Polícia de Moçambique nega que insurgentes controlem locais em Cabo Delgado


O comandante geral da polícia moçambicana negou hoje que haja pontos controlados pelos insurgentes em Cabo Delgado, afirmando que as Forças de Defesa e Segurança continuam a "trabalhar para repor a ordem" naquela região do norte de Moçambique.

"Não existem zonas que se pode dizer que estão nas mãos dos insurgentes. O que existem são zonas propensas às incursões dos malfeitores", disse o comandante geral da Polícia da República de Moçambique (PRM), Bernardino Rafael, citado hoje pelo canal televisivo STV.

Bernardino Rafael admitiu que "prevalece a situação de alteração da ordem na região", apontando os distritos de Mocímboa da Praia, Muidumbe, Macomia e Quissanga como os mais críticos.

"As Forças de Defesa e Segurança continuam a trabalhar para repor a ordem. Apelamos às populações para colaborarem, porque, apesar de a maior parte deste jovens serem da Tanzânia [país vizinho], uma parte é moçambicana.
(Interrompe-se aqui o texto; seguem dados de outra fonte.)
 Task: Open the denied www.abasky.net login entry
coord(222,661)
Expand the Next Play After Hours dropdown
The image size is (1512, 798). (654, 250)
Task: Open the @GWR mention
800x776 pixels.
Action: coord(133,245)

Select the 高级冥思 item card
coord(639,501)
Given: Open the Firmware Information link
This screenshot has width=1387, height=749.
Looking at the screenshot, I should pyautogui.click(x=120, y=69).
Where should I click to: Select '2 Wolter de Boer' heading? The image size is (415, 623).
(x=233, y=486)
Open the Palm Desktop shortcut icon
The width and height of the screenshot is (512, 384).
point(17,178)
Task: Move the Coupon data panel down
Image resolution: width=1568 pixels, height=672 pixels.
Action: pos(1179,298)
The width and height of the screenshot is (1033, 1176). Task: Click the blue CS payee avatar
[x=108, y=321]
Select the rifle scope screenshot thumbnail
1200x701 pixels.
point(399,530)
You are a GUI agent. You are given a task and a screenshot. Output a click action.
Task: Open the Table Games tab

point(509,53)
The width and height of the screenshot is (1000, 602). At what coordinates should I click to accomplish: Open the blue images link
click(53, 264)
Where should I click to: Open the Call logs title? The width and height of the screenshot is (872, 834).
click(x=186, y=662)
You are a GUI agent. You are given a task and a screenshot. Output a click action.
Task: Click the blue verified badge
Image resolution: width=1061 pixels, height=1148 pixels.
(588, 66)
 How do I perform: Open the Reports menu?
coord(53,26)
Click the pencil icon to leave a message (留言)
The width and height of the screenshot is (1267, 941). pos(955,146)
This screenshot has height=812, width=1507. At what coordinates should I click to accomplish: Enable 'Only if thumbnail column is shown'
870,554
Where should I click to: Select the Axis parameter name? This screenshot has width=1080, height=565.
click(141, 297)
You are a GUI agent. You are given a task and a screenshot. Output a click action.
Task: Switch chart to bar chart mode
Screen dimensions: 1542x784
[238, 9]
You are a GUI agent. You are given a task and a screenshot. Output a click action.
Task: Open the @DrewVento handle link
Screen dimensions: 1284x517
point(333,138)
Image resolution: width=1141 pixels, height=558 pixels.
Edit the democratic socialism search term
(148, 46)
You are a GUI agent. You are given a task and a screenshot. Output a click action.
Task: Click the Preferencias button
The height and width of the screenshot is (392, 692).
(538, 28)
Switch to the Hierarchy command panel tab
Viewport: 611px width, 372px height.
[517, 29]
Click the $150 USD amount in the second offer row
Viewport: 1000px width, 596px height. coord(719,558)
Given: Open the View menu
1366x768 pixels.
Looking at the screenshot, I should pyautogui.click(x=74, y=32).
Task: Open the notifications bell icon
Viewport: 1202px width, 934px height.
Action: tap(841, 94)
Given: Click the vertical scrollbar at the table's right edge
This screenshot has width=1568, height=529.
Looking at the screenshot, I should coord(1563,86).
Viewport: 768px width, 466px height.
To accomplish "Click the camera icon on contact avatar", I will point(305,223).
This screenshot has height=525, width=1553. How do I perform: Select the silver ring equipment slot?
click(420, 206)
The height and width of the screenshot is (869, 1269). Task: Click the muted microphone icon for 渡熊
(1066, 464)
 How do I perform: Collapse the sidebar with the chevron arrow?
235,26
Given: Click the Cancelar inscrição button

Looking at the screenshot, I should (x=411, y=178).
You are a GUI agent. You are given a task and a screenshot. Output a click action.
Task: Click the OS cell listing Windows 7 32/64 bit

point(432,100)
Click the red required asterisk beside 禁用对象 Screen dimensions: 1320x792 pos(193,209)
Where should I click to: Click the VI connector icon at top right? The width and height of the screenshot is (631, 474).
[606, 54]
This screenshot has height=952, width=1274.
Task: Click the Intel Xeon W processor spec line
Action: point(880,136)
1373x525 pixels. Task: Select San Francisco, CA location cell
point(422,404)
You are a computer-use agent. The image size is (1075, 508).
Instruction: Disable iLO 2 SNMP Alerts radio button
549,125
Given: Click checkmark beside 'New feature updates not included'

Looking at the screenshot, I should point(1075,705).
Eles estão a ser enganados com promessas de emprego", declarou Bernardino Rafael.

A província de Cabo Delgado tem sido alvo de ataques de grupos armados que organizações internacionais classificam como uma ameaça terrorista e que em dois anos e meio já fez, pelo menos, 350 mortos, além de 156.400 pessoas afetadas com perda de bens ou obrigadas a abandonar casa e terras em busca de locais seguros.

No final de março, as vilas de Mocímboa e Quissanga foram invadidas por um grupo, que destruiu várias infraestruturas e içou a sua bandeira num quartel das Forças de Defesa e Segurança de Moçambique.

Na ocasião, num vídeo distribuído na Internet, um alegado militante 'jihadista' justificou os ataques de grupos armados no norte de Moçambique com o objetivo de impor uma lei islâmica na região.

Foi a primeira mensagem divulgada por autores dos ataques que ocorrem há dois anos e meio na província de Cabo Delgado, gravada numa das povoações que invadiram.